__WHAT IS BEING ASKED__: The lines below starting at the line containing "The image size" and ending at the line containing "The height and" are to be repeated exactly, with both ends kept and nothing else added.

__RECORDS__:
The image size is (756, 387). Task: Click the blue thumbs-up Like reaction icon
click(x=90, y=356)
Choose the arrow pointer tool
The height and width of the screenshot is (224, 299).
...
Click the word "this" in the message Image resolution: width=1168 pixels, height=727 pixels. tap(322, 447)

__RESULT__:
The image size is (756, 387). Task: Click the blue thumbs-up Like reaction icon
click(x=90, y=356)
Choose the arrow pointer tool
The height and width of the screenshot is (224, 299).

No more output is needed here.